Tak ada yang sepenuhnya salah dalam suara luar, dan tak ada yang sepenuhnya benar dalam suara batin. Semua hanya gema dari kebutuhan yang belum selesai.
Getar yang saling menutupi suara itu mudah disaksikan lewat air mata dan hawa marah yang tak terkendali karena merasa diusik.
“Jika besok kau tak bisa datang lagi, tak apa. Aku sudah cukup diselamatkan untuk malam ini.”
Itu kalimatnya. Lembut, tapi mengunci.
Dan yang lain diam-diam menangis, bukan karena bahagia, tapi karena sadar— mereka sedang menanam pohon di tanah yang tak pernah ditakdirkan untuk berakar.
Kesadaran bening yang tidak diajak untuk terlibat, hanya duduk di ujung pertemuan itu, mengalah pada hasrat dan kebutuhan. Melihat dua cahaya kecil saling menghangatkan, meski tahu mereka tak pernah bisa menjadi nyala yang sama.

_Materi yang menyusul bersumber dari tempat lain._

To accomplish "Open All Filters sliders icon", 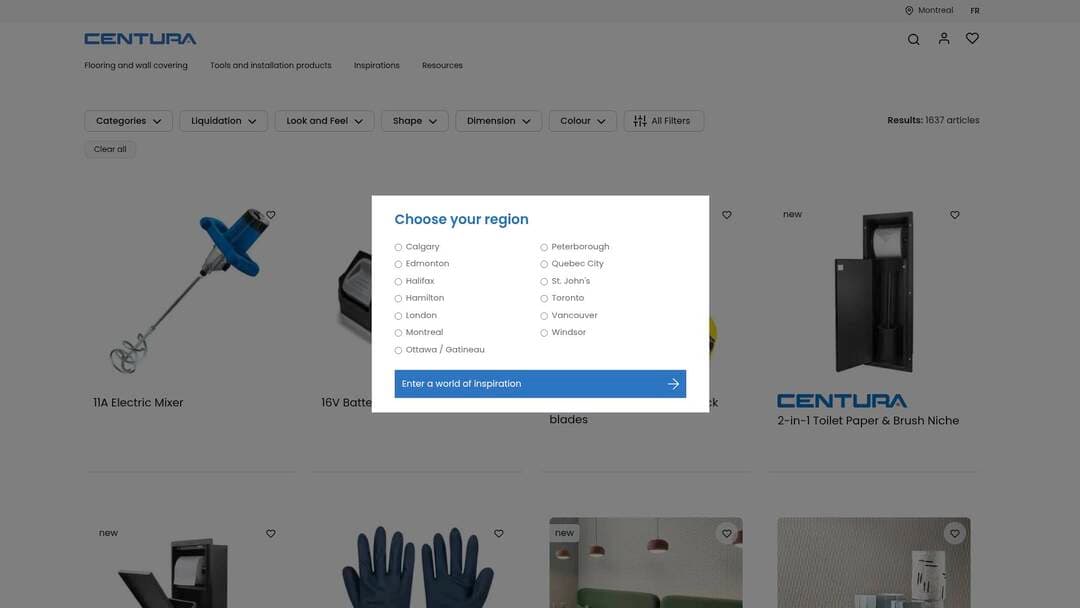I will coord(640,121).
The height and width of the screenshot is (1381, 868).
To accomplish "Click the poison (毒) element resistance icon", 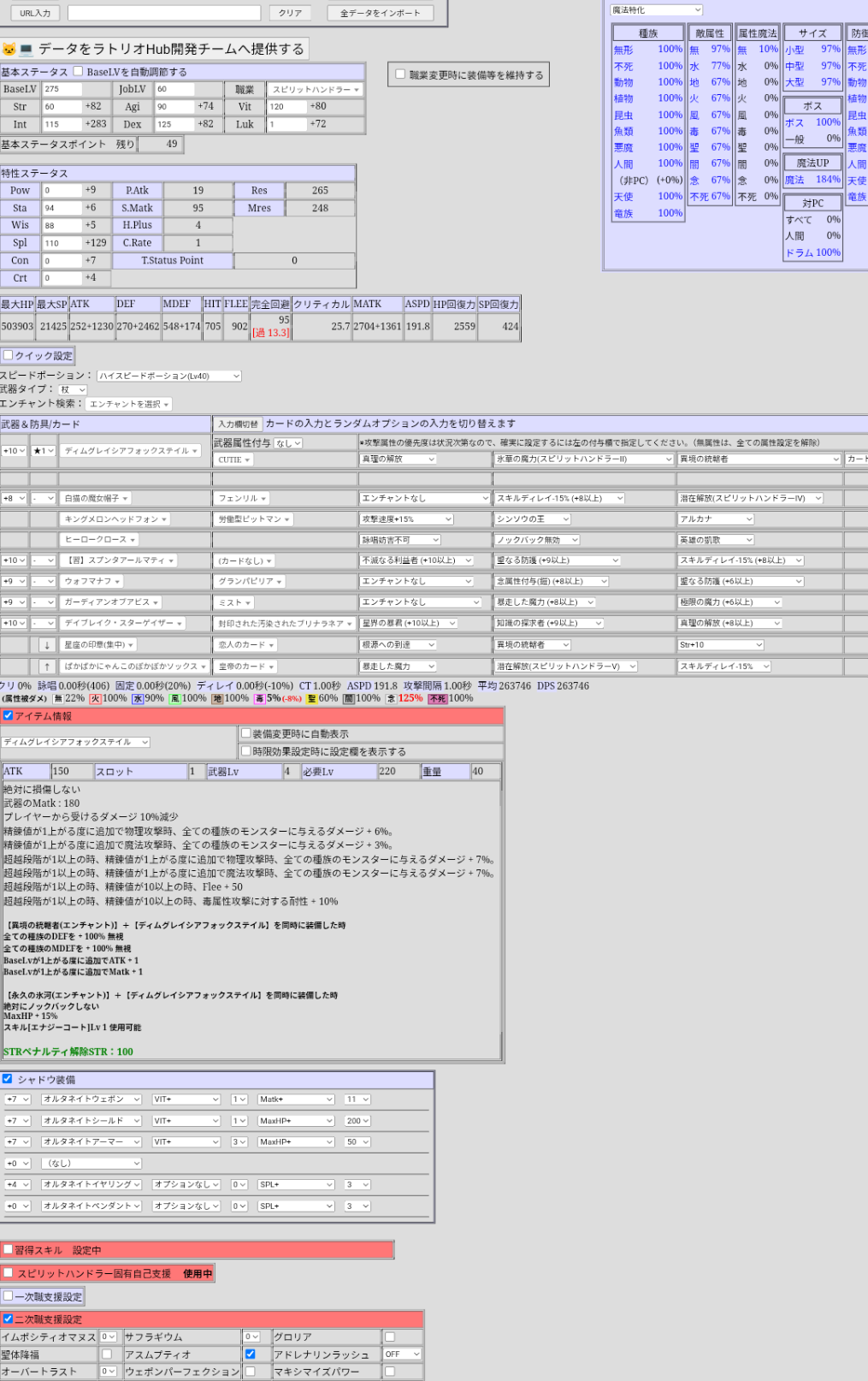I will pos(260,699).
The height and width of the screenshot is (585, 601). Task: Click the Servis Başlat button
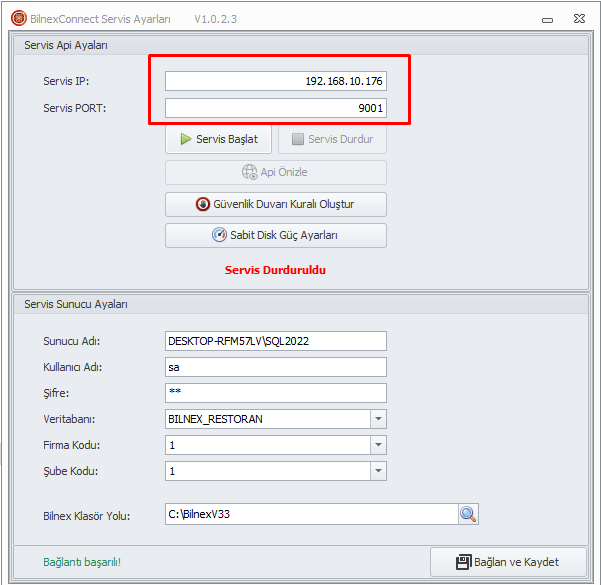[218, 139]
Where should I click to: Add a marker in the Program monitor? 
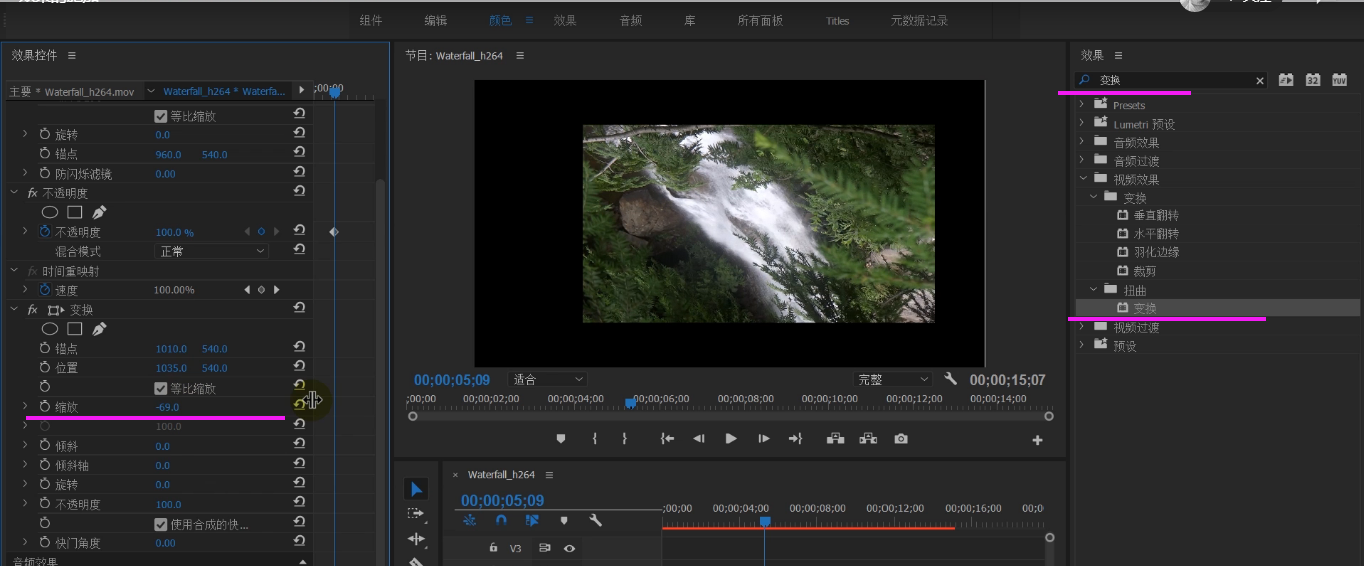pyautogui.click(x=561, y=439)
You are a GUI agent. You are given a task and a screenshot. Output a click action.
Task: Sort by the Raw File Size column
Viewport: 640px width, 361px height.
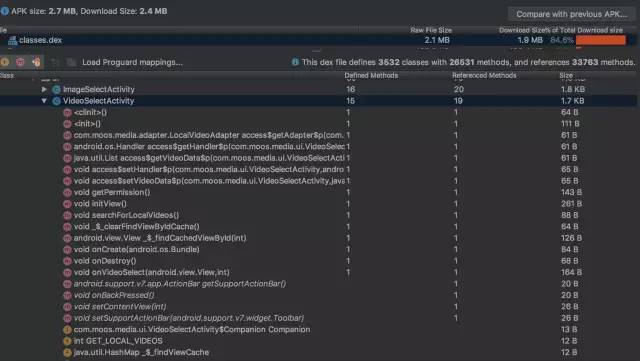(x=431, y=30)
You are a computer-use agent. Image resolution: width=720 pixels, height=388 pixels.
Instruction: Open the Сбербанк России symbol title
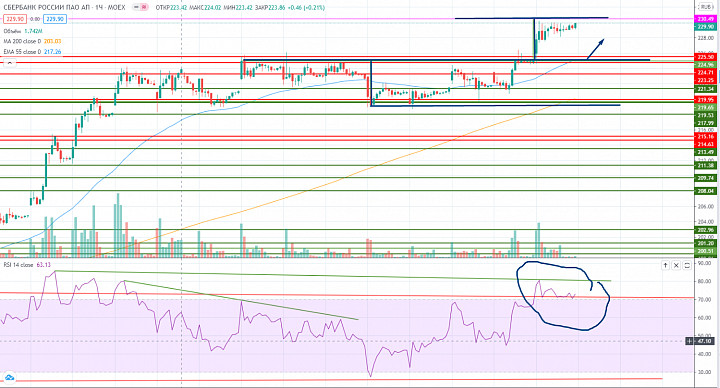[x=64, y=7]
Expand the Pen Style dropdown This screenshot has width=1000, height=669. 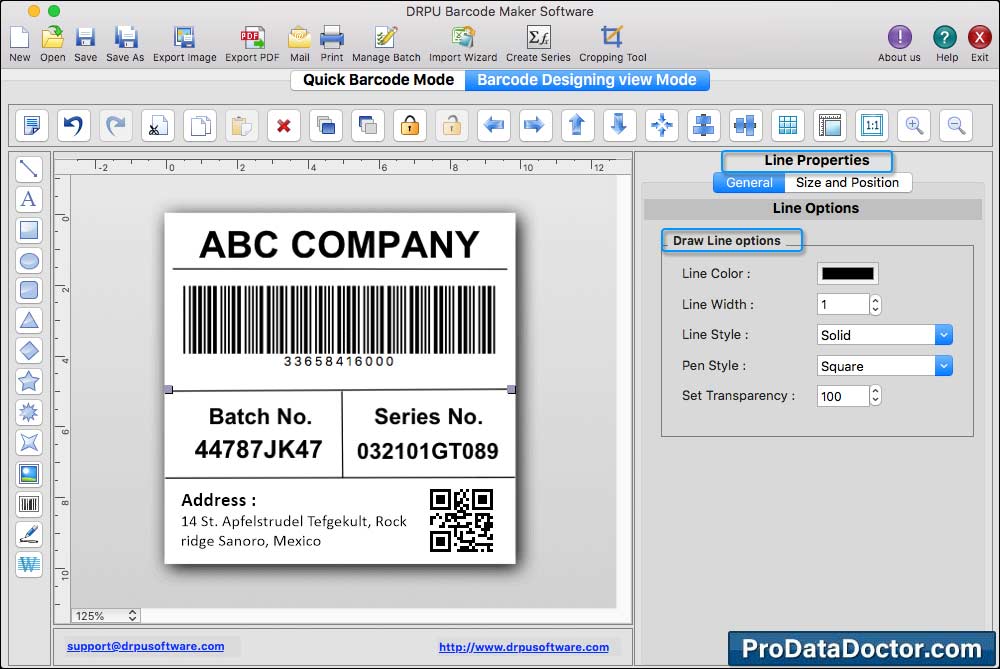[x=943, y=366]
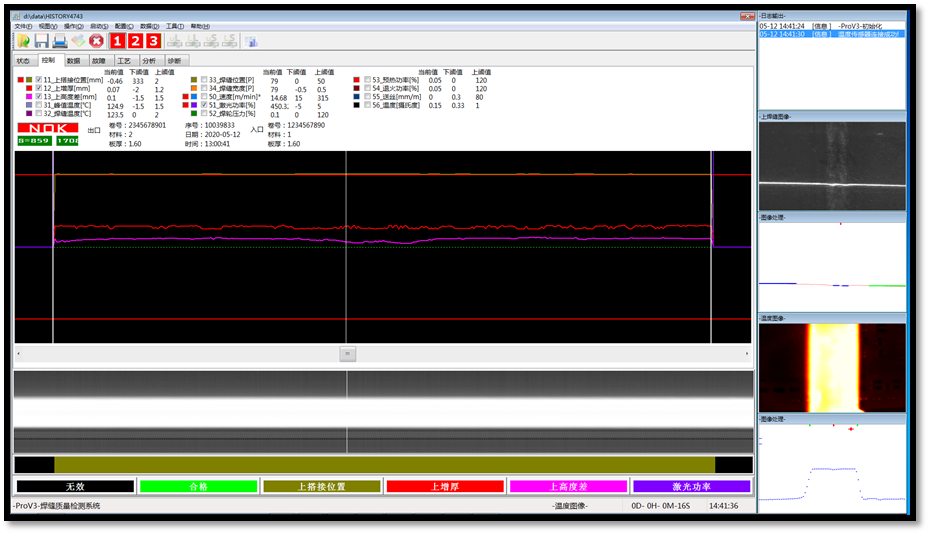Click the open folder toolbar icon
The image size is (929, 534).
(x=23, y=41)
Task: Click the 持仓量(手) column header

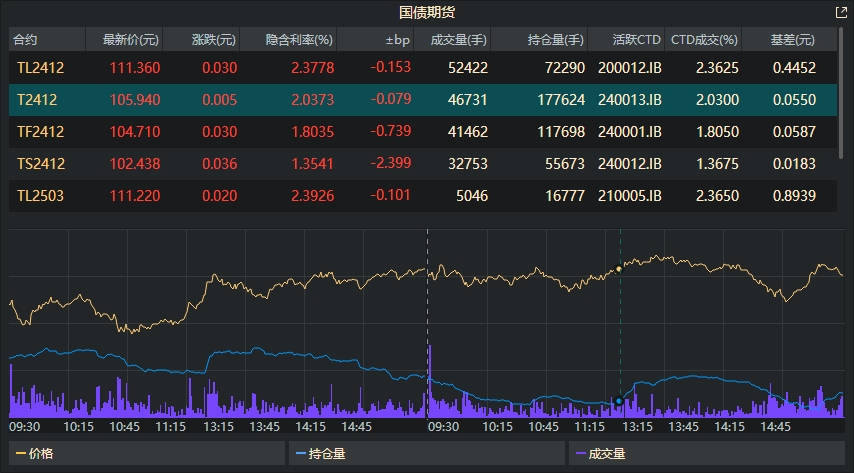Action: tap(555, 40)
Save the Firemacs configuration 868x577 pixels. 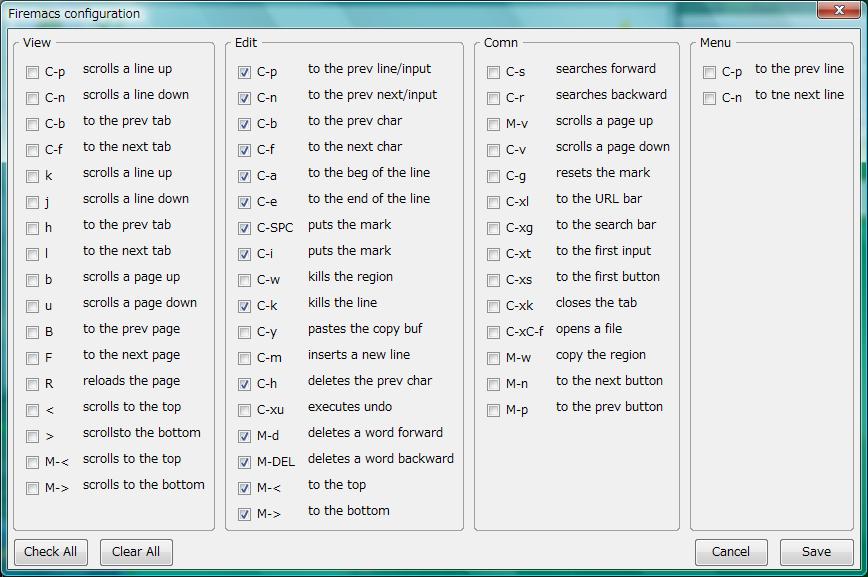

Hasratnya telah membatu, tak bergeming oleh rasa tulus baru yang mengajak ke tempat terang. Ia menebusnya dengan kebohongan.
Ini bukan cinta yang salah. Tapi juga bukan cinta yang siap tinggal.
Ini adalah bayangan di tempat gelap. Dan di tempat gelap, segalanya hanya bisa diketahui dengan sentuhan. Di tempat gelap, siapa pun bisa terlihat indah.